### GOAL A
Name every file, with its extension, that the notebook excerpt on reading the lectionary file assigns to a variable.
### GOAL B
In the notebook excerpt on reading the lectionary file, rewrite the code from "TEMP = '_temp'" up to and including "os.makedirs(TEMP_PATH, exist_ok=True)", changing "TEMP_PATH" to "OUTPUT_PATH".

### EXCERPT PROVIDED
━━━━

Read the lectionary file.

In [1]:
import os
import re
from tf.app import use

In [2]:
BASE = os.path.expanduser('~/github')
ORG = 'etcbc'
REPO = 'linksyr'

LECTIONARY_DATA = 'data/lectionaries'
DATA_FILE = 'pericopes.csv'
DATA_PATH = f'{BASE}/{ORG}/{REPO}/{LECTIONARY_DATA}/{DATA_FILE}'

TEMP = '_temp'
TEMP_PATH = f'{BASE}/{ORG}/{REPO}/{TEMP}'
PERI_RAW_FILE = 'periraw.txt'
PERI_RAW_PATH = f'{TEMP_PATH}/{PERI_RAW_FILE}'
PERI_FILE = 'peri.txt'
PERI_PATH = f'{TEMP_PATH}/{PERI_FILE}'
ERROR_FILE = 'error.txt'
ERROR_PATH = f'{TEMP_PATH}/{ERROR_FILE}'

In [3]:
if not os.path.exists(TEMP_PATH):
  os.makedirs(TEMP_PATH, exist_ok=True)

━━━━

### SUPPLIED DATA
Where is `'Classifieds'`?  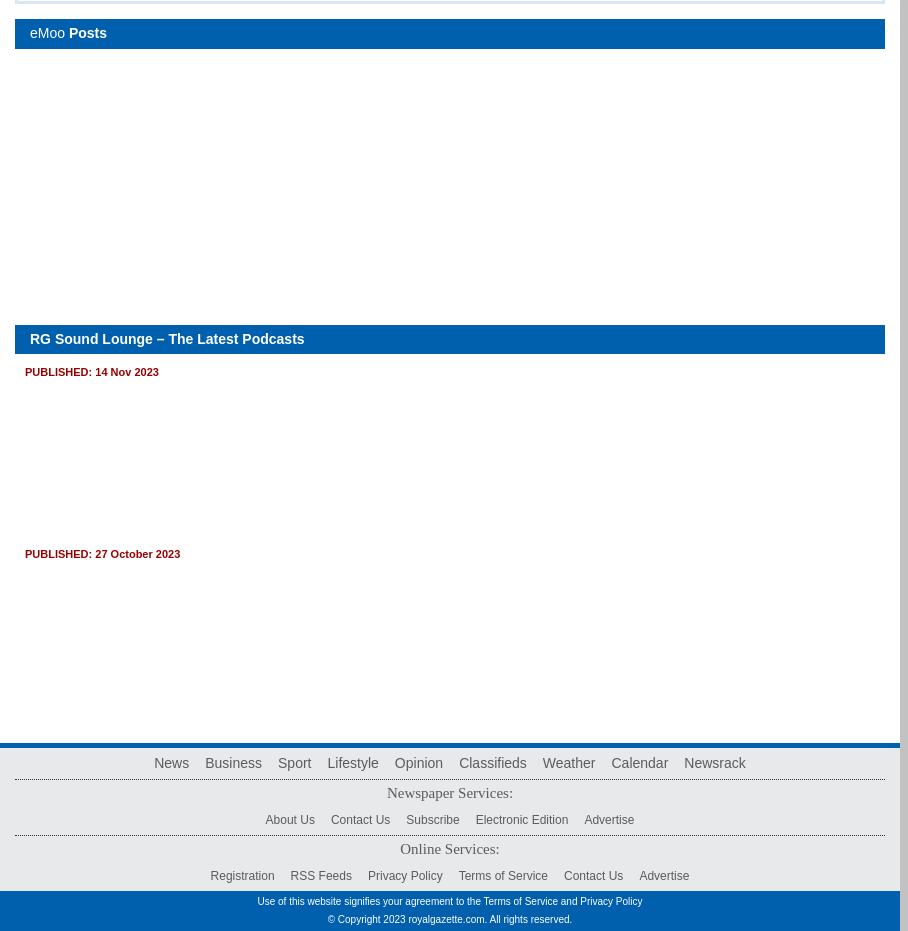 'Classifieds' is located at coordinates (491, 762).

━━━━

### EXPECTED ANSWER A
pericopes.csv
periraw.txt
peri.txt
error.txt

### EXPECTED ANSWER B
TEMP = '_temp'
OUTPUT_PATH = f'{BASE}/{ORG}/{REPO}/{TEMP}'
PERI_RAW_FILE = 'periraw.txt'
PERI_RAW_PATH = f'{OUTPUT_PATH}/{PERI_RAW_FILE}'
PERI_FILE = 'peri.txt'
PERI_PATH = f'{OUTPUT_PATH}/{PERI_FILE}'
ERROR_FILE = 'error.txt'
ERROR_PATH = f'{OUTPUT_PATH}/{ERROR_FILE}'

In [3]:
if not os.path.exists(OUTPUT_PATH):
  os.makedirs(OUTPUT_PATH, exist_ok=True)